* **Tasks and exercises**:
a. From the messages about the Hobie stories, list every passage that appears inside parentheses, giving each in full.
b. Reproduce the part of the messages about the Hobie stories starting with "Oh my love, every" and going on through "one day ☹️)".
c. Answer these questions using the messages about the Hobie stories.
(i) What does one writer say they would really like to turn tf into?
(ii) According to the same writer, what was their specialty before they started writing fluff?
(iii) What does another writer say they will blame their sadness on when they have no reason for it?
═══ Quoted passage ═══
Im gonna like have to request for you to just like calm down with the angst and making me cry ao badly/j
The the ttn series is also upsetong but it still ends on a good note, then theirs just the fae!hobie series that says ‘no’
Fae hobie takes up my thoughts and im not scared to admit that (he has made me cry multiple times, whenever im sad now and dont have a reason im gonna blame it on fae hobie)
I love your writing so much, it needs to stop living in my head rent free. I really do love your writing so so much though, even if it makes me sad.
Oh my love, every version of Hobie stays in my mind forever like i really want to make tf a comic or something bc i just love how I plotted that especially my notes were so messy and I still can't believe I didn't fumble the story through my writing.
That's a really great theory! Either way he's already dead inside whether or not he kills it because you're not with him anymore 😞
I specifically made tf the angstiest thing I've written bc i needed to get all the sadness out on paper or I'll burst. And im really glad you still loved it even though it's very sad. (Tf needs more love tbh or angst for that matter) (also writing angst is my specialty before I started writing fluff. Oh if only my og story would see the light one day ☹️)
═══ Provided data ═══
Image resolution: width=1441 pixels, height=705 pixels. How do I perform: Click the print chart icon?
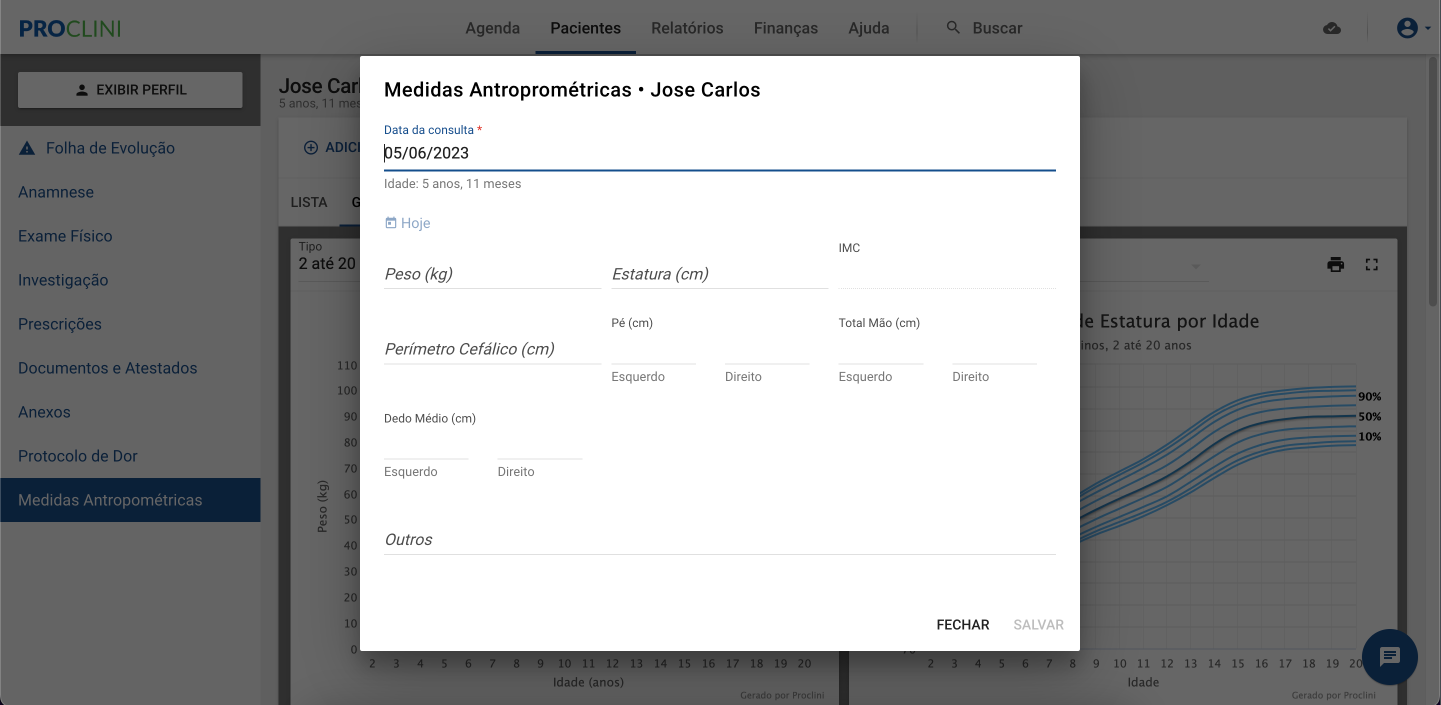coord(1335,265)
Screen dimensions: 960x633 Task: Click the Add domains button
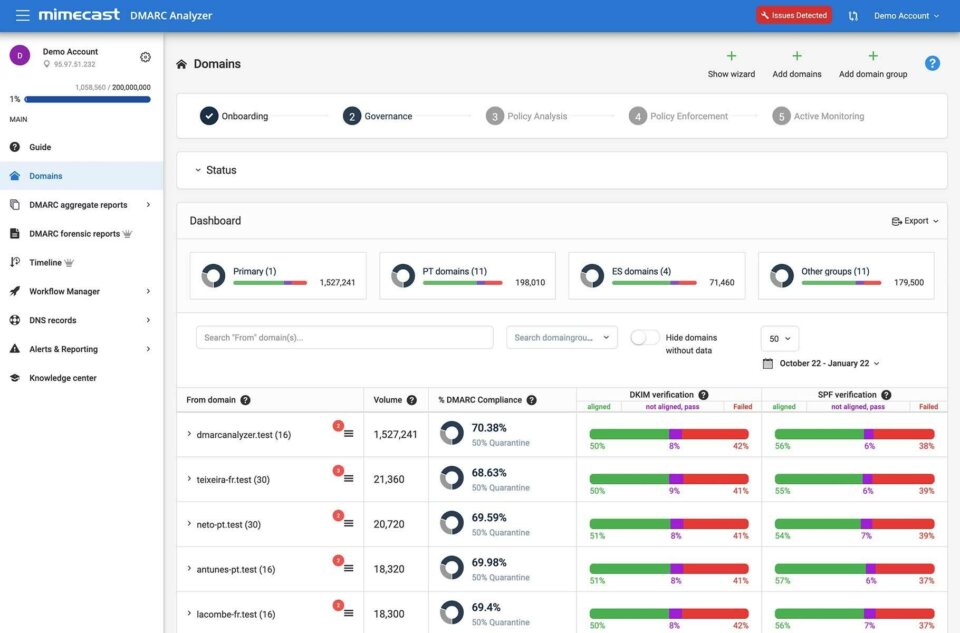[x=796, y=65]
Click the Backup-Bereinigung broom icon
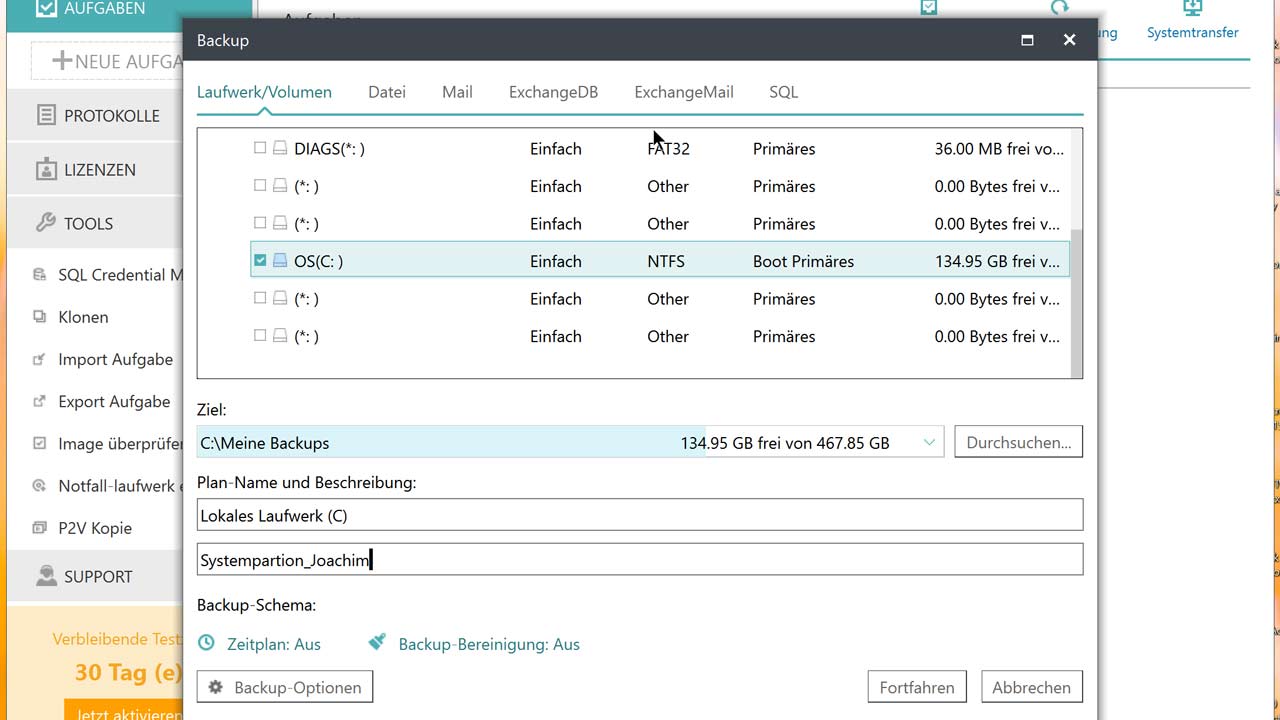Image resolution: width=1280 pixels, height=720 pixels. point(377,643)
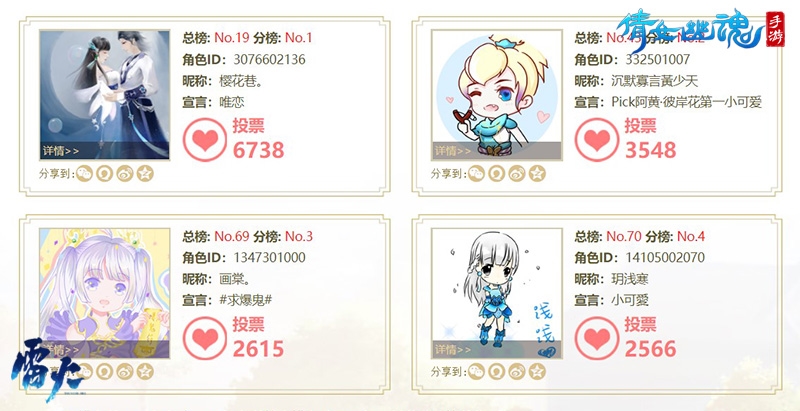The height and width of the screenshot is (411, 800).
Task: Click the 倩女幽魂 手游 logo
Action: (700, 29)
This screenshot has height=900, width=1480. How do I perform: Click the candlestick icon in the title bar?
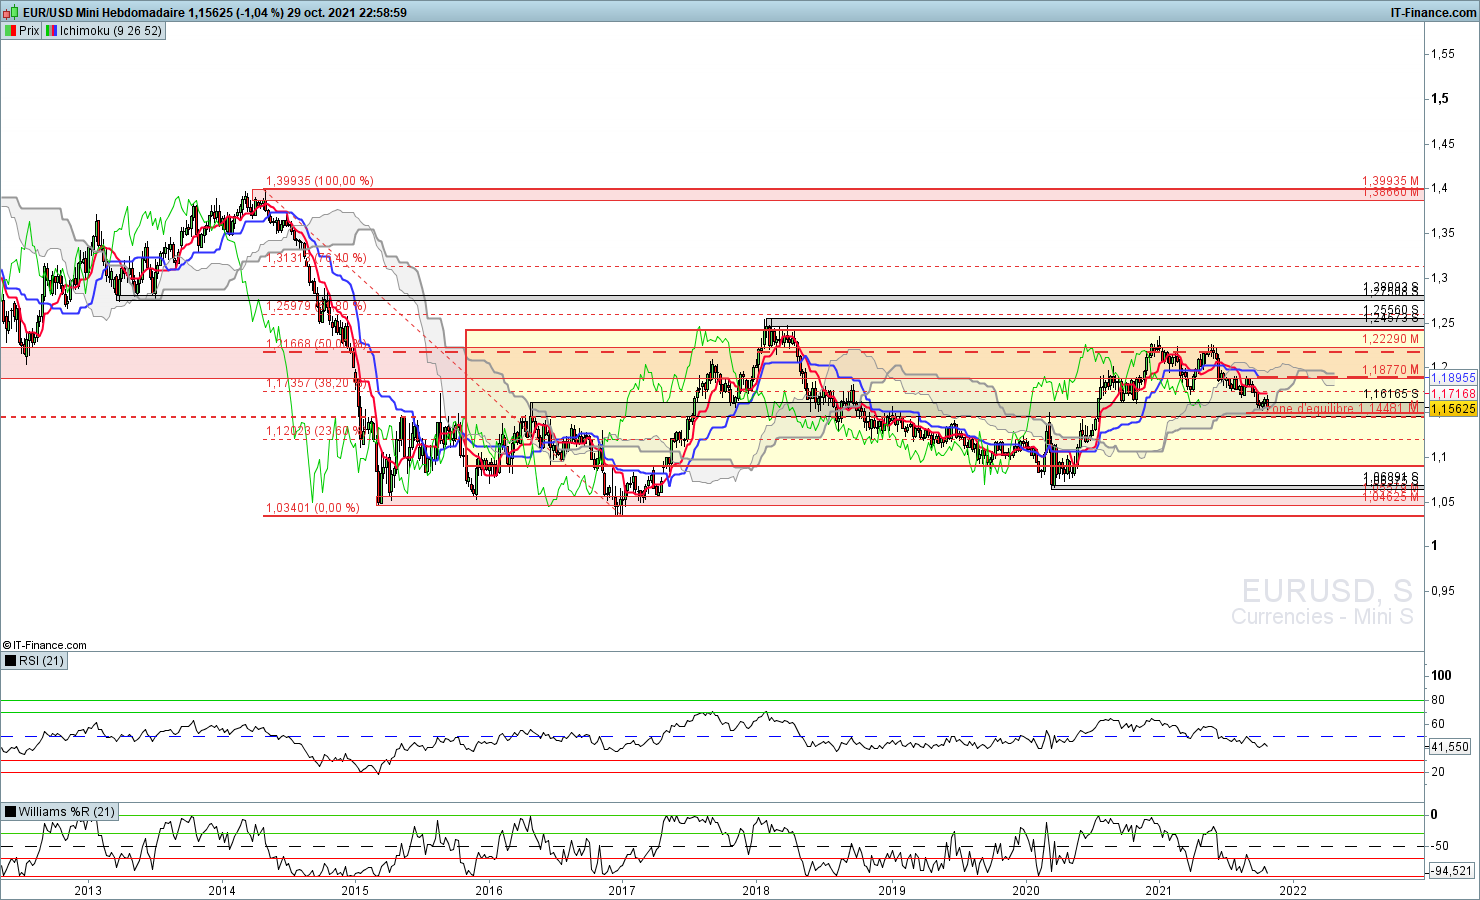point(11,13)

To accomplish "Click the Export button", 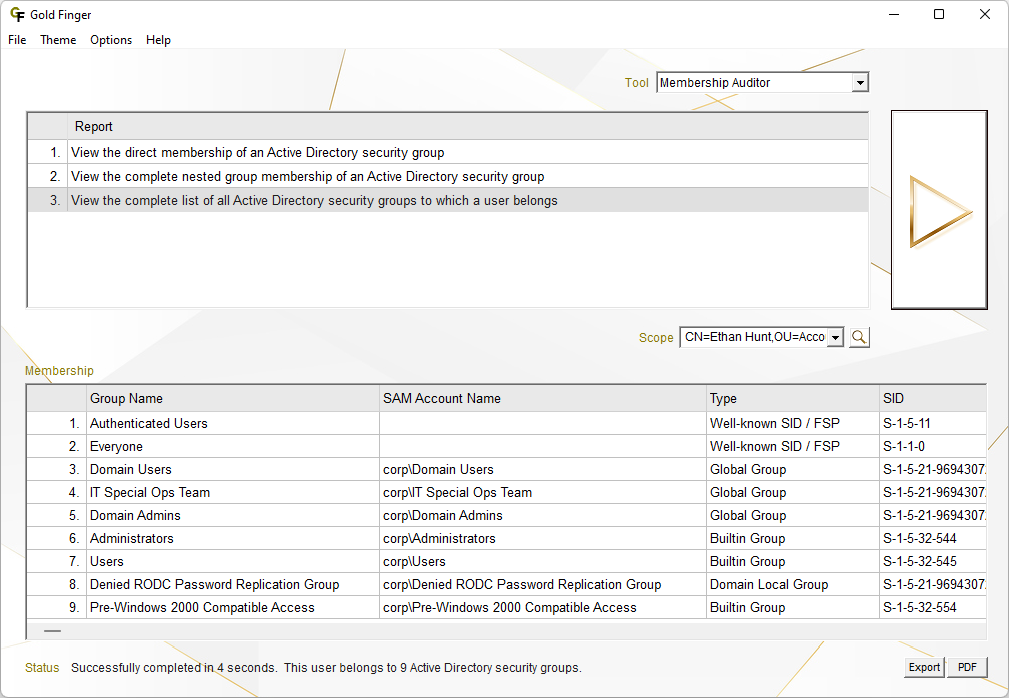I will click(x=924, y=667).
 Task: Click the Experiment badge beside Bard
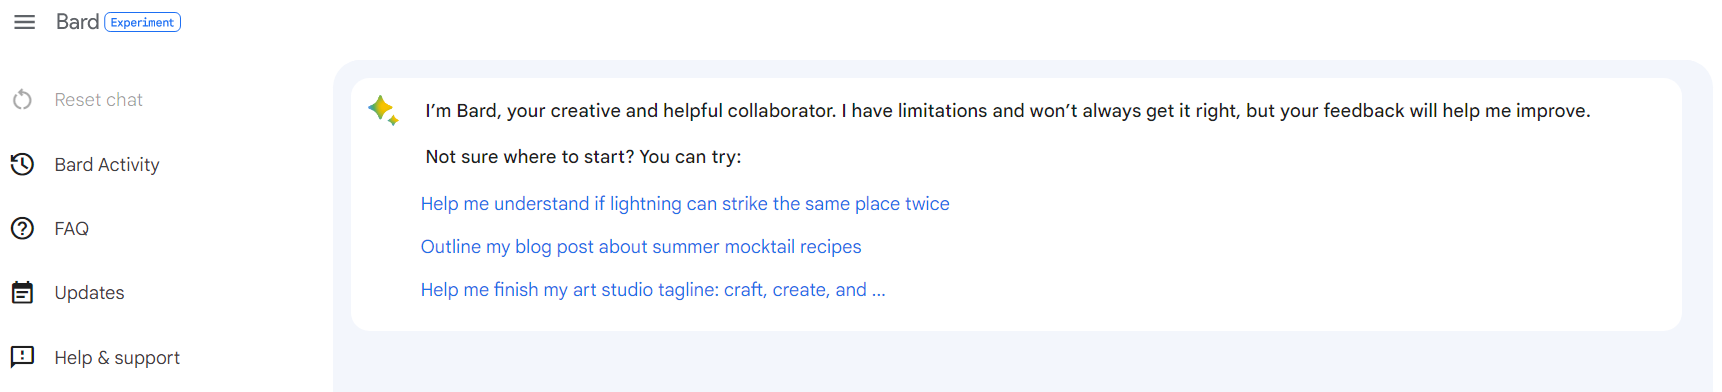click(142, 22)
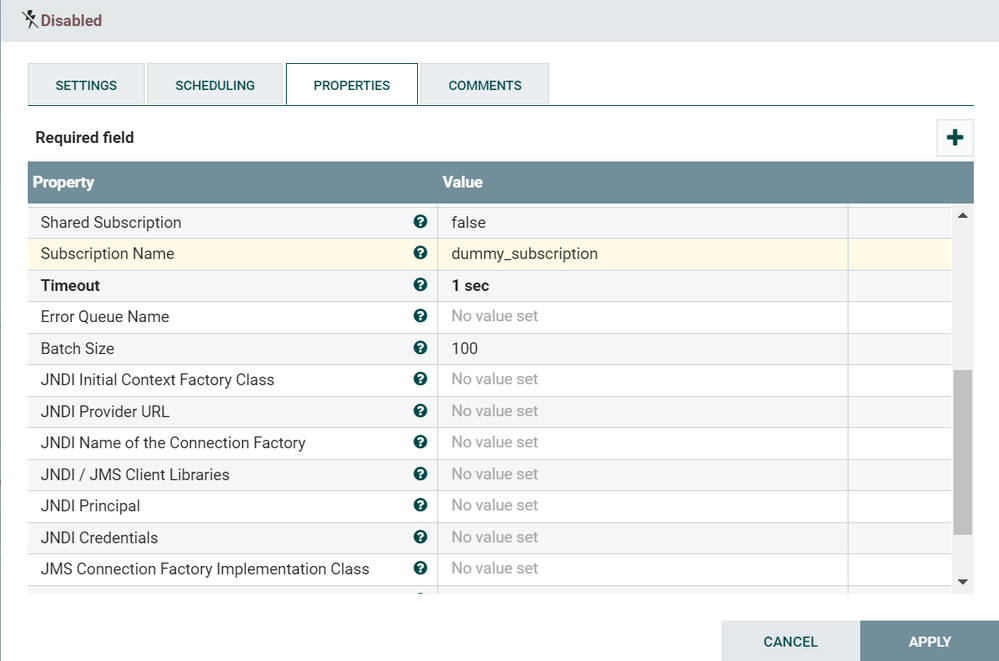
═══
* **Per-task answers**:
a.
(he has made me cry multiple times, whenever im sad now and dont have a reason im gonna blame it on fae hobie)
(Tf needs more love tbh or angst for that matter)
(also writing angst is my specialty before I started writing fluff. Oh if only my og story would see the light one day ☹️)

b.
Oh my love, every version of Hobie stays in my mind forever like i really want to make tf a comic or something bc i just love how I plotted that especially my notes were so messy and I still can't believe I didn't fumble the story through my writing.
That's a really great theory! Either way he's already dead inside whether or not he kills it because you're not with him anymore 😞
I specifically made tf the angstiest thing I've written bc i needed to get all the sadness out on paper or I'll burst. And im really glad you still loved it even though it's very sad. (Tf needs more love tbh or angst for that matter) (also writing angst is my specialty before I started writing fluff. Oh if only my og story would see the light one day ☹️)

c.
(i) A comic.
(ii) Writing angst.
(iii) Fae Hobie.